ELIZA Carthy’s working life is nothing if not varied – at the time of our interview the revered folk musician has spent the past few days wearing corsets and sack cloths to play a tavern fiddler in an upcoming historical drama.
“It was interesting but when people say that film is all about waiting around, they’re really not kidding,” she joked.
The film in question is a Tom Stoppard script called ‘Tulip Fever’ – adapted from Deborah Moggach's romance novel of the same name - set in 17th century Amsterdam and starring Dame Judi Dench.
But moving quickly from 1630s Holland to present-day Windermere, Eliza’s next appointment involves heading to Cumbria on Thursday for a unique show at The Lakes School.

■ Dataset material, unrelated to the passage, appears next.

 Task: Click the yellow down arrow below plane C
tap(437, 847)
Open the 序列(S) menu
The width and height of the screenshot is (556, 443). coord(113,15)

The ‘Lakes and Legends’ concert is being hosted by Windermere Reflections to celebrate the end of its three-year environmental programme.
Eliza will be performing a series of songs on the theme of water and rivers, as well as providing the music for two landscape inspired tales performed by storyteller Taffy Thomas.
It was through Taffy – an old family friend – that Eliza got involved.
“He’s a bit of a hero on the folk circuit,” Eliza explained, “and I grew up watching him perform.
“I think folk stories and folk music come from the same source – there’s this pool of anonymous stories that have been passed on for generations either through song or told stories.”
It’s a tradition that Eliza has been immersed in her whole life – as the daughter of English folk musicians singer/guitarist Martin Carthy and singer Norma Waterson, she said there wasn’t a time when she wasn’t aware of music, and folk music in particular.
“Both my parents, but mum in particular, sing all the time – we have songs for everything in this house.”
The house in question is Eliza’s childhood home in North Yorkshire – after 14 years living in Edinburgh she returned when her mum took ill halfway through a tour and ‘ended up staying’.
Despite coming from such a strong musical background, Eliza said it wasn’t her first career choice.
“When music is around so much you take it for granted, so I actually wanted to be a writer – as well as a ballerina and an astronaut and all the other stuff kids want to be.
“My parents’ love of traditional music really instilled in me a love of poetry and I was reading these big epic stories like The Iliad and Tolkien’s novels.
“But of course music took hold – I started touring when I was 14 and never looked back.
“I always loved performing – even at the age of six I’d be jumping up on stage with my dad going, ‘Daddy, I want to sing!’”
For most teenagers, rejecting your parents’ taste of music is a rite of passage, but Eliza never stopped loving the traditional English music she grew up hearing.
“I think that’s because of the very liberated attitude my parents have to it,” she said.
“I loved it and I never felt the need to rebel against it – people tend to think of my parents as part of the wallpaper when it comes to folk music but dad used to get into trouble for playing a guitar and wearing a leather jacket.
“He was a rebel and that’s what I had to look up to – I had rebellion to aspire to.”
Now 38-years-old, Eliza has revitalised and made folk music relevant to new audiences, and has been one of its most ardent supporters and champions in recent years.
Twice-nominated for a prestigious Nationwide Mercury Music Prize with 1998’s ‘Red Rice’ and 2003’s ‘Anglicana’, she is also the winner of more than five BBC Radio 2 Folk Awards.
She divides her time between touring and recording with her legendary parents (as Waterson, Carthy and the Gift Band) and pioneering solo and band projects.
In addition to this, she is Vice-President of the English Folk Dance and Song Society and Artistic Associate at the Sage Gateshead.
On the folk scene today she said, “I don’t know if there is just one - it’s a catch-all term but the stages we play on these days are the same as everyone else. Comedians, mid-level rock bands - we’re all on the same circuits.
“There’ll always be people involved with it who are a bit sniffy but the same is true for any genre, whether it’s jazz or drum’n’bass.
“Most people who grew up with the music know that the most exciting thing you can do is to have fun with it.”
Now a mother to two daughters – Florence, aged five, and Isabella, aged three – Eliza is already passing on the musical torch.
“They’re very much into their music, and I’m hoping they get as much of a musical education as I got.”
‘Lakes and Legends’ is at TheLakes School, Troutbeck Bridge, on Thursday at 7pm, where Saul Rose and Furness Tradition Young musicians will also perform.